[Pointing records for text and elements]
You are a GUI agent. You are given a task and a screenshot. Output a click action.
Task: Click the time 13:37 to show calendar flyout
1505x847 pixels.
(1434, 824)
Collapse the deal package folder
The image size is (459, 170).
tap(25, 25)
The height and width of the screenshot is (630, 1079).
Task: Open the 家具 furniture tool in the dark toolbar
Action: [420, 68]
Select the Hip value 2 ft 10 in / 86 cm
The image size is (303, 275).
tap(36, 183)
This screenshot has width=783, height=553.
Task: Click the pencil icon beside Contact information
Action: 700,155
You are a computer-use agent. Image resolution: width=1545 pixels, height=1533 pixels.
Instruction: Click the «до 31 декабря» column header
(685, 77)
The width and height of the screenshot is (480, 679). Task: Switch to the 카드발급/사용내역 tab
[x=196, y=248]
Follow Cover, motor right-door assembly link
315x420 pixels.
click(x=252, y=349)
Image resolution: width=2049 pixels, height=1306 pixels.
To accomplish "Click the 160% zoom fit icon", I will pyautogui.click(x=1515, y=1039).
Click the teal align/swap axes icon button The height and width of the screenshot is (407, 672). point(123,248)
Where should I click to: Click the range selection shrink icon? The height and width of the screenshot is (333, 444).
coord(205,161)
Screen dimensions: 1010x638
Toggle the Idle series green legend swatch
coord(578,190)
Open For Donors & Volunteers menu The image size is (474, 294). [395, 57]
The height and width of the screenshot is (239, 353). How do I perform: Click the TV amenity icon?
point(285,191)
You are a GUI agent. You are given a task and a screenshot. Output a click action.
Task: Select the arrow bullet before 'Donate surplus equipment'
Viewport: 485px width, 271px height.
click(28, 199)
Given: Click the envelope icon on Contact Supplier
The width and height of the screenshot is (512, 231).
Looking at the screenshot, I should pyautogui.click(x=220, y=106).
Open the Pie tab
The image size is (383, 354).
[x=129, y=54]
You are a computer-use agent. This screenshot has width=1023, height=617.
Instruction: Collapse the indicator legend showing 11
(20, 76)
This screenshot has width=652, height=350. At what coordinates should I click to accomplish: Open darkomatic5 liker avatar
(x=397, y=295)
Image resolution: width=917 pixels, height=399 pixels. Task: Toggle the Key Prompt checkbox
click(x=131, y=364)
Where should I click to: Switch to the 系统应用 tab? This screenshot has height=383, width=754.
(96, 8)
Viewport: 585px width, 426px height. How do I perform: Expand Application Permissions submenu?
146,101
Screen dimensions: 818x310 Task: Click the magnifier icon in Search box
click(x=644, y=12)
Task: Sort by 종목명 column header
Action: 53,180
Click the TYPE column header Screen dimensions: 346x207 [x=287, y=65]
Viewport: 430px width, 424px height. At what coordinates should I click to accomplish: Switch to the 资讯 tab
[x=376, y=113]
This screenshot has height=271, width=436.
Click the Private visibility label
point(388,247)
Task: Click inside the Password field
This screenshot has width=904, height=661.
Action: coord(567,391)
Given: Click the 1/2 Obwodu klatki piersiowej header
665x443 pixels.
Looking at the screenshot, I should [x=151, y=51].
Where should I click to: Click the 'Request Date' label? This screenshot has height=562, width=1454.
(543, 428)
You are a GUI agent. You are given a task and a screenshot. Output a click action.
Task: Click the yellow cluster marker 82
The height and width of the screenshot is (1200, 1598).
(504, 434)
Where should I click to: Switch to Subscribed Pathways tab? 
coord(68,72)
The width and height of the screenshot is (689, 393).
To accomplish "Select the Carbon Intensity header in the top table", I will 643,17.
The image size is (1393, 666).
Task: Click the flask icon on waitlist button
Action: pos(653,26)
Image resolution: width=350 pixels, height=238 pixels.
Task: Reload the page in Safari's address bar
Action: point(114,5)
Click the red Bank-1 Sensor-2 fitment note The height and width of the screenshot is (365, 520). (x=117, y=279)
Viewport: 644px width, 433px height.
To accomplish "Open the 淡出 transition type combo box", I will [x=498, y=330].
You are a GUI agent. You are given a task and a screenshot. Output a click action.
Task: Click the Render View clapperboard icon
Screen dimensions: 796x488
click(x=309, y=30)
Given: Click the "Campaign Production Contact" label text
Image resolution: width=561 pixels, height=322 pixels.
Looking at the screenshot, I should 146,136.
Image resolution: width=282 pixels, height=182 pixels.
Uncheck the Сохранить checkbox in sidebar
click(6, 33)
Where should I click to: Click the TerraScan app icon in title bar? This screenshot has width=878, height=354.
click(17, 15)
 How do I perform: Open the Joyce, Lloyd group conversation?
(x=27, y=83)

> **Given instruction**
Reproduce verbatim the rows from the first one through the line containing "Action: 700,155", both ends inclusive.

> **Exercise answer**
You are a GUI agent. You are given a task and a screenshot. Output a click action.
Task: Click the time 13:37 to show calendar flyout
1505x847 pixels.
(1434, 824)
Collapse the deal package folder
The image size is (459, 170).
tap(25, 25)
The height and width of the screenshot is (630, 1079).
Task: Open the 家具 furniture tool in the dark toolbar
Action: [420, 68]
Select the Hip value 2 ft 10 in / 86 cm
The image size is (303, 275).
tap(36, 183)
This screenshot has width=783, height=553.
Task: Click the pencil icon beside Contact information
Action: 700,155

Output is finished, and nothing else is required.